Mergulho nas águas geladas deste mar a Norte. As algas agarram o meu corpo procurando um ponto fixo, qual metáfora de migrante à procura de terra firme. Ao meu lado, duas jovens repudiam a presença da flora marítima saindo da água a correr para o conforto das toalhas. Mantenho-me quieto, recordando os tempos em que falava com este Atlântico que agora, talvez pelos rigores da idade adulta, parece não me conhecer. Eu. Aquele que te visitava uma vez por ano. No tempo quente. Talvez não te lembres. Foi há muitos anos. Não me reconheces. Estou diferente. Estou velho e cansado. Disforme e triste. Não. O meu olhar está diferente? Já não te olho como naquele tempo em que sentado na areia, durante longas horas, tentava adivinhar os caprichos das ondas. Eu ainda gosto de olhar para o mar. Sim. Talvez nem sempre o veja. Tem razão o mar. Ainda há dias alguém se zangava comigo por ter olhado mas não ter visto. Desculpa. São estes meus mundos que se fecham e estranham a vida mundana.

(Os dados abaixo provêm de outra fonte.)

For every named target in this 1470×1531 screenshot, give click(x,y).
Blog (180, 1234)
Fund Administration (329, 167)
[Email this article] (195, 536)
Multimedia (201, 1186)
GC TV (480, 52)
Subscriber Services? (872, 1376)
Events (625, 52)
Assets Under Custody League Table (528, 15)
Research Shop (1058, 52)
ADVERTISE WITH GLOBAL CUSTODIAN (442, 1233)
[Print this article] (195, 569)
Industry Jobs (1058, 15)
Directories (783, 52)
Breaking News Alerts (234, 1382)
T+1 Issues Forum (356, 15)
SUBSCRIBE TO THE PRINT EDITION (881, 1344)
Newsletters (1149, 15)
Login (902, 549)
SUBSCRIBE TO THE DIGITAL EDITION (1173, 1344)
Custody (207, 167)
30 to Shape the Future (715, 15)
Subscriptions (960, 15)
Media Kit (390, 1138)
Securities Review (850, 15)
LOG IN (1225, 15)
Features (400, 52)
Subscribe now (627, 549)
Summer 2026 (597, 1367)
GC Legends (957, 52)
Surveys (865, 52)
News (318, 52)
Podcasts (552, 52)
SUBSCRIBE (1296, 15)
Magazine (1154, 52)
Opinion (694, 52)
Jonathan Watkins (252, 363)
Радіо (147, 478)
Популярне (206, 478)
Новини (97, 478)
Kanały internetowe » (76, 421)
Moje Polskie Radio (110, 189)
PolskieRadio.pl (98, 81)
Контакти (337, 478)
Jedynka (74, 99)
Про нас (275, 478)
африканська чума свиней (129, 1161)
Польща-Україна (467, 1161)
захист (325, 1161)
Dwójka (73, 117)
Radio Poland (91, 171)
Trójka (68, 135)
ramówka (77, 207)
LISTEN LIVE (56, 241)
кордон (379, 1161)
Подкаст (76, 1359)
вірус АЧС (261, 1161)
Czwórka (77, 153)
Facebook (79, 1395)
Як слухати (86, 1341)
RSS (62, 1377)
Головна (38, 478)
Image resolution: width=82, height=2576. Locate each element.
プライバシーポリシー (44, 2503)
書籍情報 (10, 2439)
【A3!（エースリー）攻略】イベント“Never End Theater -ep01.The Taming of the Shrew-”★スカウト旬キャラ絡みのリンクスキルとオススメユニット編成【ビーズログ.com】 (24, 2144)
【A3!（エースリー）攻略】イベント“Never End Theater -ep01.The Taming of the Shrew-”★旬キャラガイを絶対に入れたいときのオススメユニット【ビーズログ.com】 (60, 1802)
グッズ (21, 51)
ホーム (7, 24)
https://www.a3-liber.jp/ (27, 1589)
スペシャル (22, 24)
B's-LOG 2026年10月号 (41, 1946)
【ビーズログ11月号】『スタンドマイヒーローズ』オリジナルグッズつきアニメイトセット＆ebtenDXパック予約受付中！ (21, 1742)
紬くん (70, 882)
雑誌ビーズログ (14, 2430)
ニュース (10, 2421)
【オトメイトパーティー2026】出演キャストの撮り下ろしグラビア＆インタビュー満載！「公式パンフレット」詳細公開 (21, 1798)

Ainda na água, equacionei a possibilidade do banho libertador. Olhei em redor e percebi que não seria recomendável porque vida humana pululava por perto. Tirar os calções, ainda que na água, não me pareceu recomendável. Depois de mais umas braçadas redentoras, ouvi os ossos rangerem e as articulações estalarem. São longos os invernos. Demasiado longos. Estendido na toalha entrego-me ao Deus Sol. Estou nas suas mãos. Quase que levitando, ouço ao longe o pregão do vendedor de bolas de Berlim, uma família que joga às cartas e o barco a motor, em contraste com o ócio reinante, sai à procura do sustento.
Vou embora. No regresso, tempo ainda para olhar para as fileiras de barracas listadas, qual imagem parada no tempo, imutável. Ainda bem. Despeço-me do mar e peço-lhe desculpa pela indiferença do meu olhar e pela minha ausência de muitos anos. Pediu-me que seguisse. Rumo ao meu horizonte, como o barco a motor que partia à procura do sustento. E que fosse feliz. Assim será.
No ar, sente-se um cheiro a queimado e pequenas faúlhas invadiram a atmosfera. O fogo dos homens, mais uma vez, tudo consome.